YACHT-Leser fragen, Bobby Schenk
antwortet
Frage von
Gerhard Müller
Lieber Gerhard Müller,
vorab ein Kompliment, dass Sie sich
überhaupt Gedanken um die Deviation Ihres Steuerkompasses machen. Es ist schon
eindrucksvoll, wie heute die Mehrzahl der Segler mit dem GPS in der Hand
navigiert, ohne sich um die Navigation ansonsten größere Gedanken zu machen.
Zwar sollte sich die Deviation, also die Ablenkung des Kompasses durch an Bord
vorhandenen magnetische Störfelder, auf unseren Kunststoffschiffen derart in
Grenzen halten, dass sie von der Steuerungenauigkeit überdeckt wird, es ist
aber ein Gebot der Seemannschaft, dass man zumindest zu Törnbeginn die
Deviationswerte auf allen Kursen (im Idealfall von 10 zu 10 Grad) einmal misst.
Denn nur so kann festgestellt werden, ob beispielsweise durch Unachtsamkeit
(Liegenlassen oder Anbringens eines magnetischen Störers in Kompassnähe) der
Kompass so erheblich abgelenkt wird, dass die korrekte Navigation dadurch
beeinträchtigt wird.
Trotzdem: Ihre Idee ist naheliegend, aber
nicht richtig.
Zumindest nur mit Einschränkungen zu
realisieren. Warum?
Der GPS-Empfänger an Bord empfängt nämlich
nur und ausschließlich an Navigationsdaten: Den Schiffsort und die
atomuhrengenaue Zeit.
Freilich, das ist schon eine Menge, zumal der
Schiffsort nach dem Wegfall der eingeschränkten Genauigkeit in der Praxis auf
10 bis 30 Meter genau sein dürfte.
Alle anderen Werte, die der Navigator am
Display seines GPS-Empfängers an Bord abliest, sind entweder fertig im
jeweiligen Empfänger gespeichert (Missweisung) oder von der Software aus den
empfangenen Daten (Schiffsort, Zeit) jeweils berechnet. Das funktioniert
prinzipiell sehr einfach. Das GPS-Gerät, also die Software des Empfängers
(variiert je nach Geräte-Hersteller) berechnet aus zwei aufeinanderfolgenden
Schiffsorten mit Hilfe der dazwischen abgelaufenen Zeit Kurs und Geschwindigkeit
der Yacht - und zwar über Grund! Diese Art der Kursermittlung führt auch
zwangsläufig dazu, dass eine Yacht ohne Fahrt über Grund keine vernünftige
Kursangabe auf dem Display hat. Viele GPS-Hersteller machen sich nicht einmal
die Mühe anzuzeigen "keine Kursangabe möglich" oder so, sondern
begnügen sich mit irgendwelchen Phantasiewerten für den derzeit anliegenden
Kurs, die mit dem gerade anliegenden Kurs nichts zu tun haben.

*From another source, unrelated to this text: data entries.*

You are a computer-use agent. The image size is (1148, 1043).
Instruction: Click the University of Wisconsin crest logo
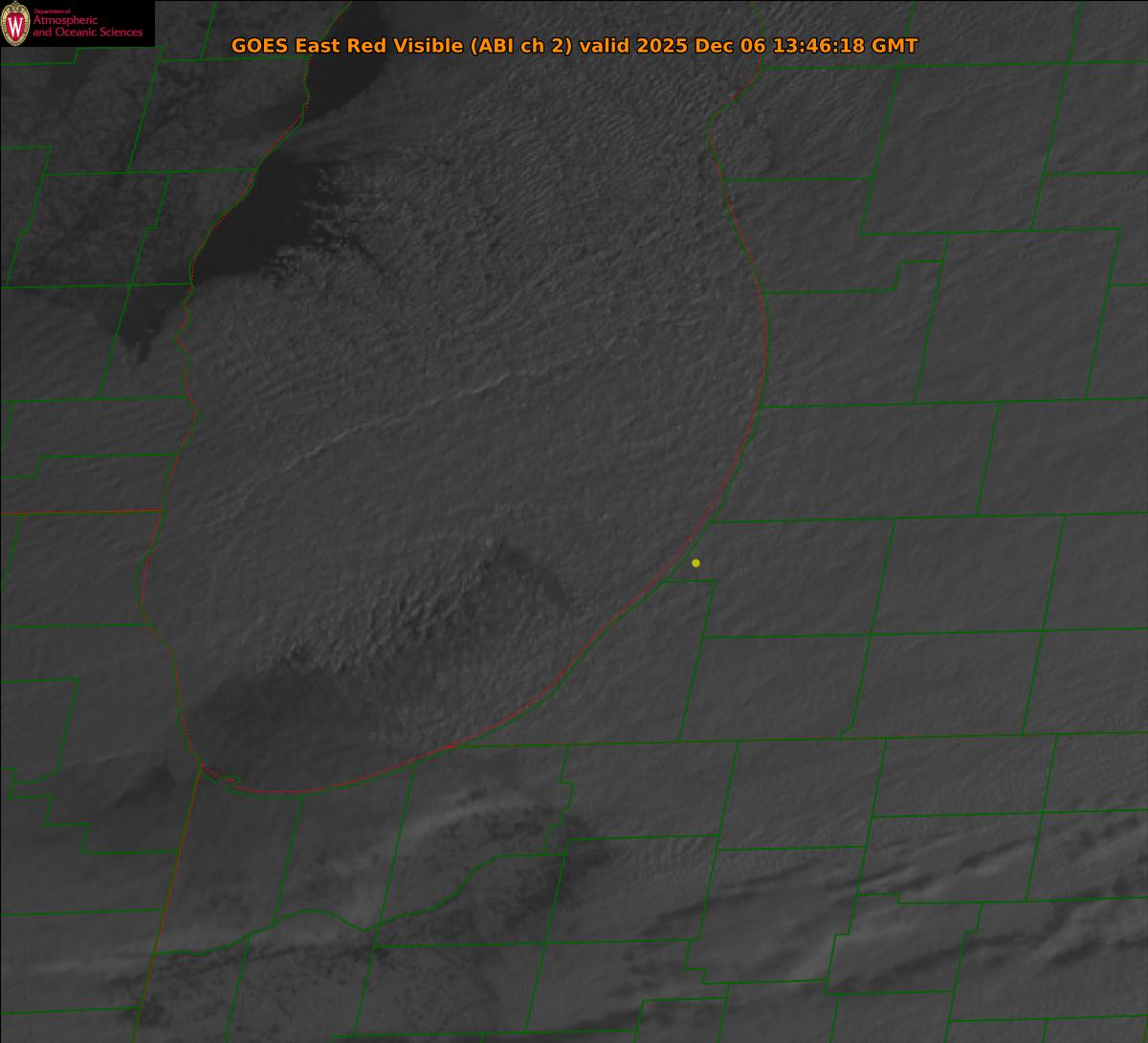click(15, 24)
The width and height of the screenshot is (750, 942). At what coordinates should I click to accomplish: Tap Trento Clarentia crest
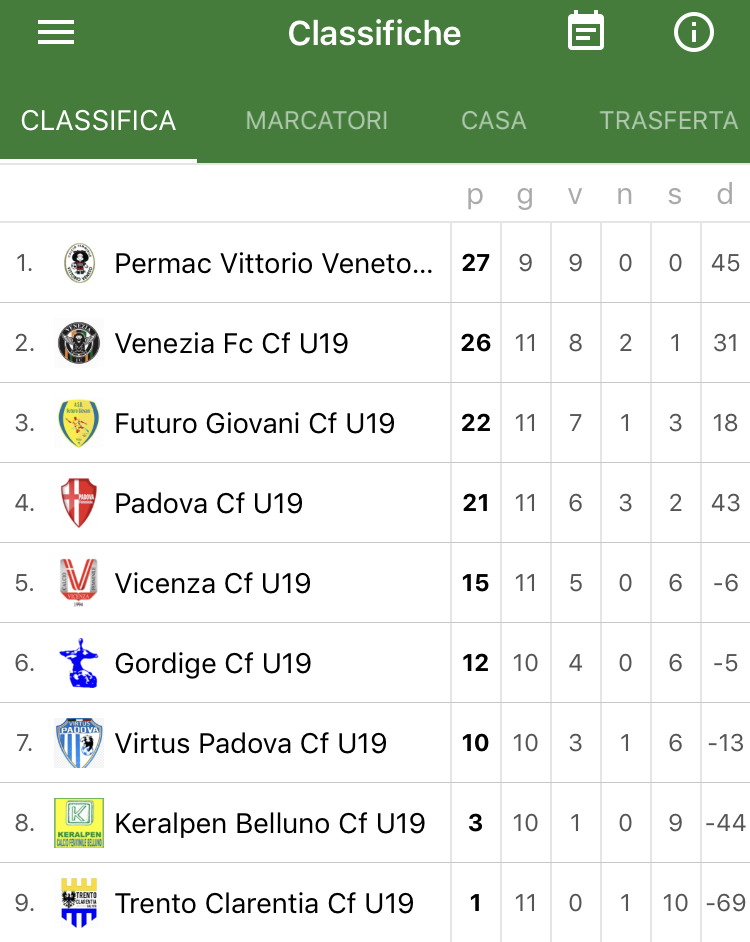(79, 902)
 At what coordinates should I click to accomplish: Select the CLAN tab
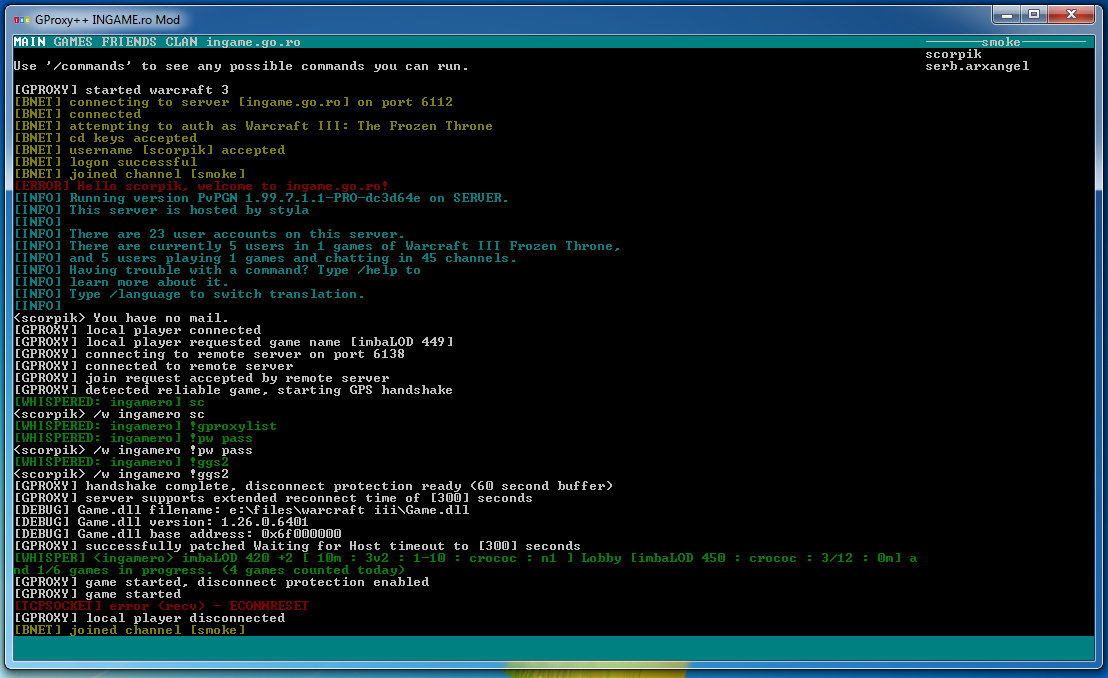click(x=181, y=42)
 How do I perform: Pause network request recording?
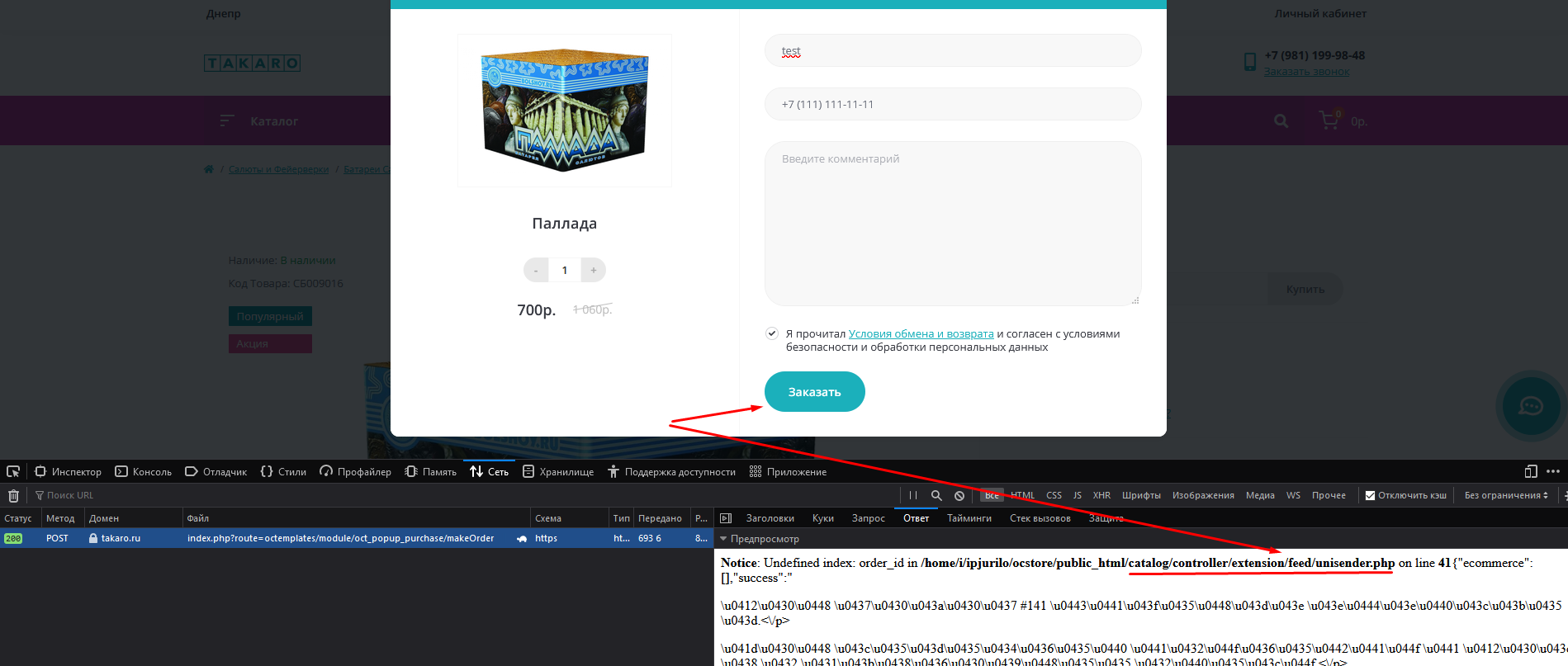(x=913, y=496)

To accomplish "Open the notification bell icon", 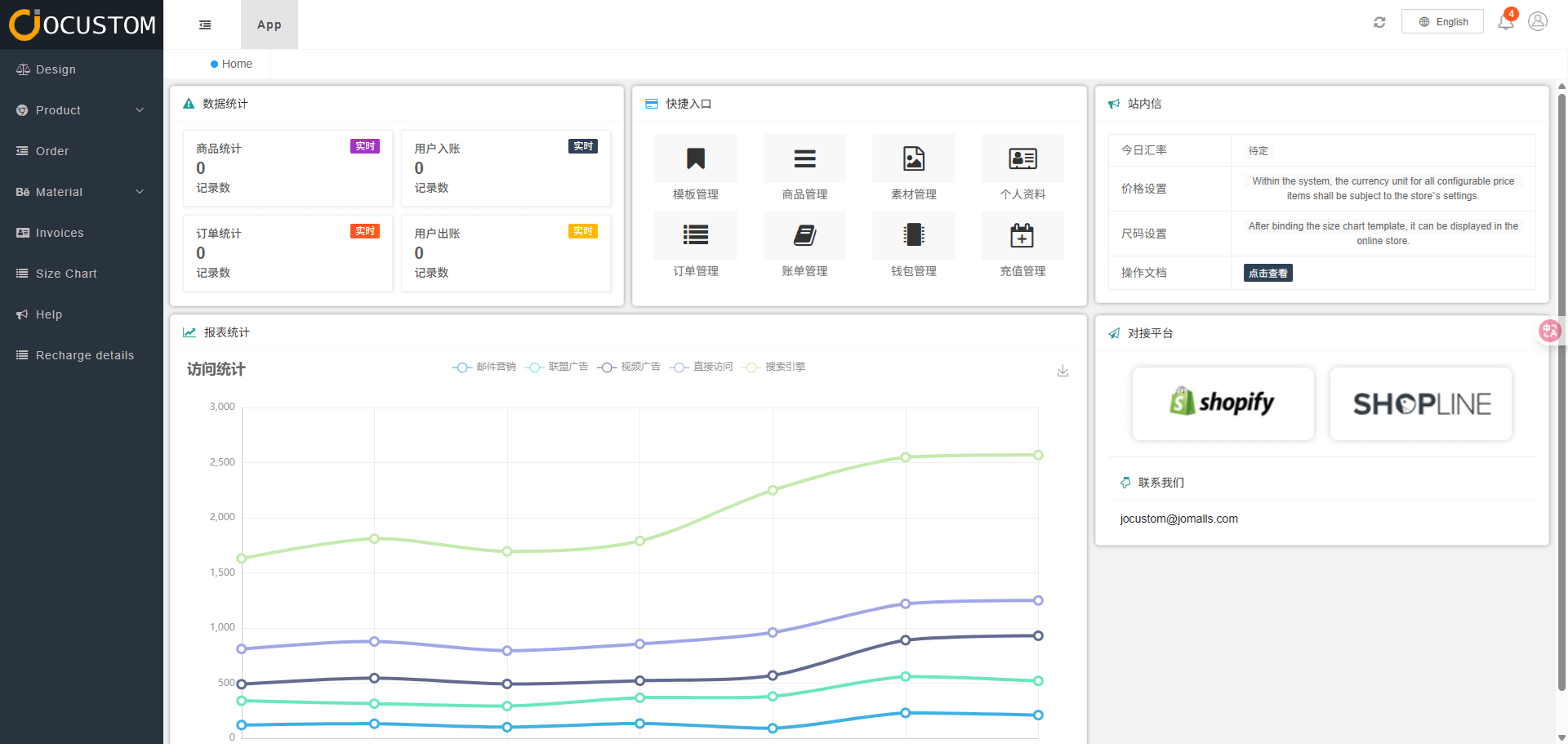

Wenn nun die systembedingten Fehler vom GPS
Null wären, dann wären auch die Streckenberechnungen zwischen den einzelnen
vom GPS ermittelten Strecken A B C D einer Yacht mit gleichbleibender
Geschwindigkeit und geradem Kurs im Bild unten hochgenau berechnet und damit
auch die Geschwindigkeits- und Kursanzeige sehr exakt.

Leider aber hat das GPS-System
immer noch Fehler, die in der Zeichnung unten als Fehlerkreise dargestellt
werden. In diese Kreise streut das GPS seine Schiffsorte und es leuchtet ein,
dass hier die eigentlich gleichlangen Streckenabschnitte sowohl der Länge nach,
als auch der Richtung nach sehr ungenau ermittelt werden. Ergebnis: Ungenaue
Kurs- und Geschwindigkeitsangaben.

Es leuchtet auch ein, dass sich der -
minimale - GPS-Fehler umso mehr auswirken kann, je kürzer die Abstände
zwischen den Positionsmessungen sind. Auf vielen GPS-Geräten verbirgt sich die
Möglichkeit, Update-Abstände einzustellen, hinter dem Batteriesparmodus.
Die Konsequenz hieraus sollte sein, die
"GPS-Methode" mit möglichst langen Update-Abständen und deutlicher
Geschwindigkeit lediglich zur gelegentlichen Kontrolle der Deviation zu
benutzen, nicht aber, um eine komplette Deviationstabelle aufzustellen. Dazu
liefert die Vergleichsmessung des Sonnenazimuts genauere Werte.
Aber im Sinne einer seriösen Navigation ist
die GPS-Methode jedenfalls viel besser als gar nichts.